TABLE-US-00001 TABLE 1 Temperature Average (F.) Time Coating weights Coating Process Fahrenheit (minutes) (mg/ft.sup.2) Weight Control 75 5 36.4 35.2 34.8 35.5 (Surtec 150 0.5 17.2 16.8 14.8 16.3 650) 1 20.4 20.8 18.8 20.0 2 22.4 21.2 19.2 20.9 5 35.6 32.0 26.8 31.5 Example 4 120 0.5 32.4 5 55.6

EXAMPLE 6

[0020] The corrosion performance of coatings made from the process described in Example 4 was determined by exposing the treated 2024-T3 panels to ASTM B117 neutral salt fog for 4 weeks. Test panels coated for 0.5, 1, 5 and 8 minutes were assessed. As shown in FIG. 1, the panels coated for 5 and 8 minutes have a significant different appearance or color tint than control. This is an important advantage for quality assurance that the control is lacking. This is even more evident in FIG. 2, which shows the 5 and 8 minute coatings compared to bare aluminum. FIG. 3 shows the same panels after 4 weeks of ASTM B117 neutral salt fog. It is clear that all the Example 4 coatings are outperforming the control, with the 8-minute panel especially high performing. This is also a key advantage over the control, where corrosion performance (resistance to pitting) is limited to about 2 weeks in ASTM B117 neutral salt fog.
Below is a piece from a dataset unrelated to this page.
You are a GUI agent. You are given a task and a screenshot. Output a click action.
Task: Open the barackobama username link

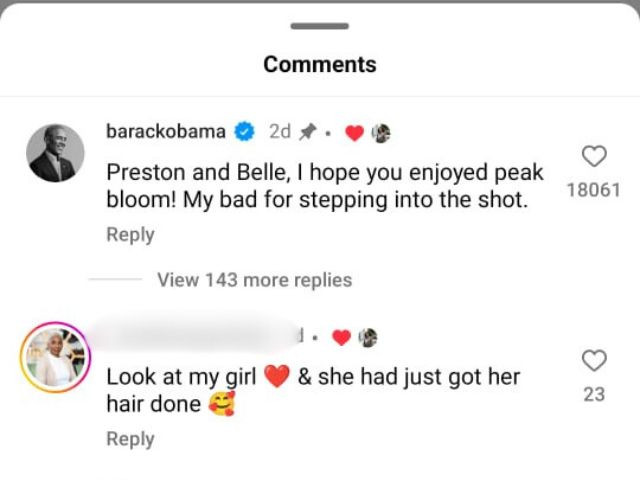(x=166, y=132)
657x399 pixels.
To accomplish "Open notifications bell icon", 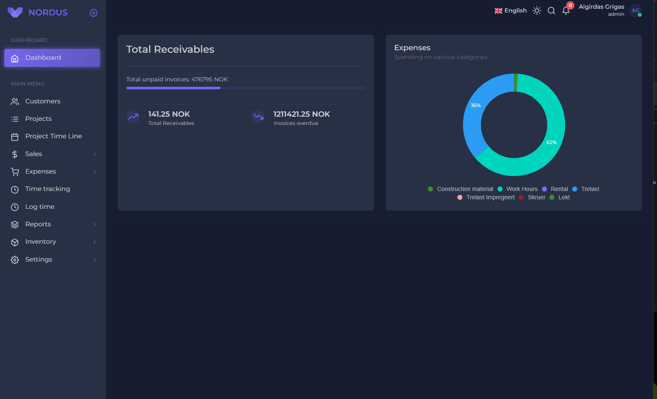I will pos(566,11).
[0021] The passive coatings on the aluminum pigments can be added to binders. The binders for the film-forming coatings are selected from the group consisting of inorganic binders such as siloxanes and the organic polymers such as polyurethanes, polyimides, polymers derived from epoxies, polymers derived from isocyanates, and the uncured pre-polymers or monomers of said polymers. Also, the film-forming binders are selected from the group consisting of the inorganic polymers derived from silanes, siloxanes and silicones.

[0022] While this invention has been described by a number of specific examples, it is obvious that there are other variations and modifications which can be made without departing from the spirit and scope of the invention: as particularly set forth in the appended claims.